Uso de água pela IA As instalações de IA de hoje são armazéns amplos, curvados e sem janelas, repletos de centenas de milhares de aceleradores e servidores Nvidia, embalados de perto em gabinetes e racks de servidores para maximizar a latência e, portanto, a eficiência do processamento. Antes da década de 2020, um rack de servidor padrão poderia consumir cerca de 5.000 watts. Até 2025, os racks de servidores de IA individuais poderiam estar usando 50.000 watts ou mais. Toda essa energia tem uma razão de ser: fazer muito mais processamento do que os servidores tradicionais, e é necessário especialmente para vídeos de IA, onde, à medida que a duração do vídeo dobra, a demanda de processamento quadruplica. Toda essa computação libera grandes quantidades de calor, que devem ser ejetadas desses espaços supercompactados para evitar superaquecimento e incêndios. O ar era frequentemente usado para resfriar os data centers pré-IA. Mas a água e outros líquidos são muito melhores condutores de calor, por isso os líquidos estão se tornando a maneira mais viável e econômica de afastar o calor dos servidores de IA. É por isso que a IA tem uma sede tão voraz. Com o mundo enfrentando uma crise de água doce, os data centers de IA podem demandar até 6,4 trilhões de litros (1,7 trilhão de galões), ou quase 2,8 milhões de piscinas olímpicas, anualmente até 2027 – 4 a 6 vezes o consumo total anual de água da Dinamarca. O advento da IA “representa uma mudança fundamental nos padrões de consumo de água dos data centers”, escreve Dashveenjit Kaur em Cloud Computing. O uso de mega-água pode ser um mega-problema quando os data centers de IA estão localizados em áreas áridas. Mas esse é frequentemente o caso: em 2023, a Microsoft disse que 42% da água de seus data centers vinha de “áreas com estresse hídrico”, enquanto o Google disse que 15% de seu consumo de água estava em áreas com “alta escassez de água”. No entanto, a Big Tech continua localizando data centers em áreas áridas, com boa razão. As instalações precisam estar em regiões com baixa umidade para evitar o risco de corrosão do metal. Essa é uma das razões pelas quais o centro de data centers de Querétaro, no México, oferece uma localização perfeita – isso, junto com sua proximidade aos consumidores de dados da Internet dos EUA.
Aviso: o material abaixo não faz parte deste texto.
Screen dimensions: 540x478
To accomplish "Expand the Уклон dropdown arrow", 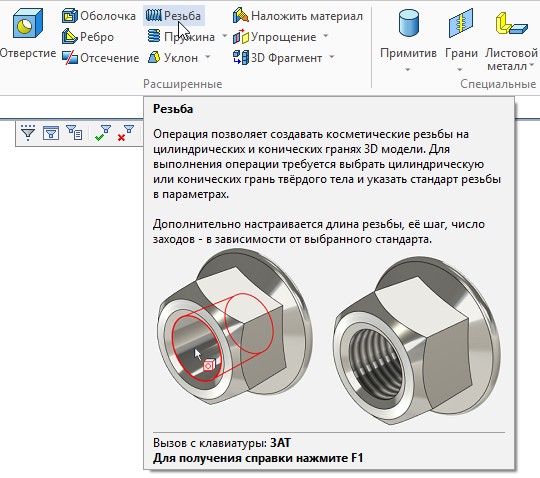I will (207, 56).
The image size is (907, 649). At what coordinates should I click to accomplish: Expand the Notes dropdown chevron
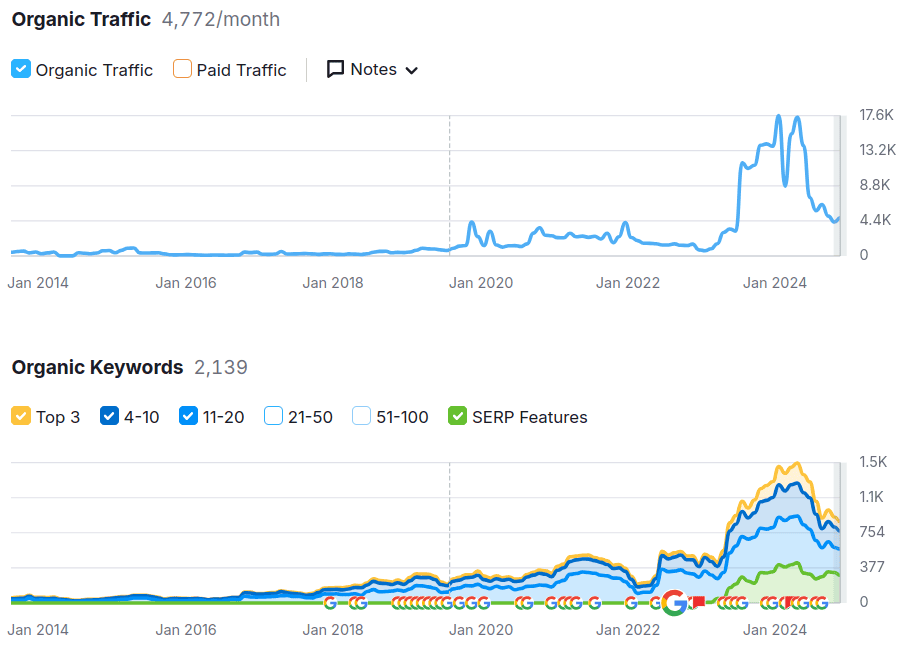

Uso de materiais pela IA A construção da infraestrutura de IA envolve intensas demandas por materiais, incluindo mega-quilômetros de encanamento, impulsionando um aumento na demanda por metais como o cobre – um metal extraído com um histórico ambiental notoriamente ruim. Mas obter todo esse cobre para a IA, além de outros usos globais de cobre, pode ser um problema. Pode ser necessário extrair tanto cobre nos próximos 25 anos quanto foi extraído em toda a história anterior para atender à demanda. A IA também está impulsionando um aumento no lixo eletrônico, os fluxos de resíduos que mais crescem – e estão entre os mais tóxicos – do mundo. Espera-se que os servidores de IA tenham vidas úteis, em média, de não mais de alguns anos antes de se tornarem lixo eletrônico. Globalmente, menos de 25% de todo o lixo eletrônico é coletado e reciclado adequadamente, de acordo com a ONU. E como cada chip de computador de IA contém mais de cem camadas microscópicas – repletas de metais pesados como chumbo, mercúrio, arsênico e produtos químicos perigosos como retardadores de chama – atualmente não é viável em termos de custo reciclar os chips quando eles se desgastam ou ficam obsoletos em 3 a 5 anos. A indústria propôs soluções, mas não há dados globais específicos de data centers sobre reciclagem de resíduos. Para acompanhar as demandas de pico de energia imprevisíveis, muitos data centers estão agora instalando geradores de backup a diesel sujos, contribuindo para as mudanças climáticas e poluindo o ar e os pulmões locais. Além disso, a água que resfria os computadores de IA deve ter compostos contendo bromo adicionados a ela para matar bactérias e algas, apresentando um risco de poluição da água. Esses compostos podem ser cancerígenos. Além das preocupações de saúde pública, as taxas de eletricidade para os consumidores comuns estão aumentando, à medida que os data centers repassam os custos operacionais ao público. A Forbes relata que “as famílias americanas viram suas contas de eletricidade subirem 30% desde 2021… No centro desses aumentos de preços está a revolução da IA”. O Sul Global pode esperar os mesmos tipos de impactos à medida que os data centers surgem por lá.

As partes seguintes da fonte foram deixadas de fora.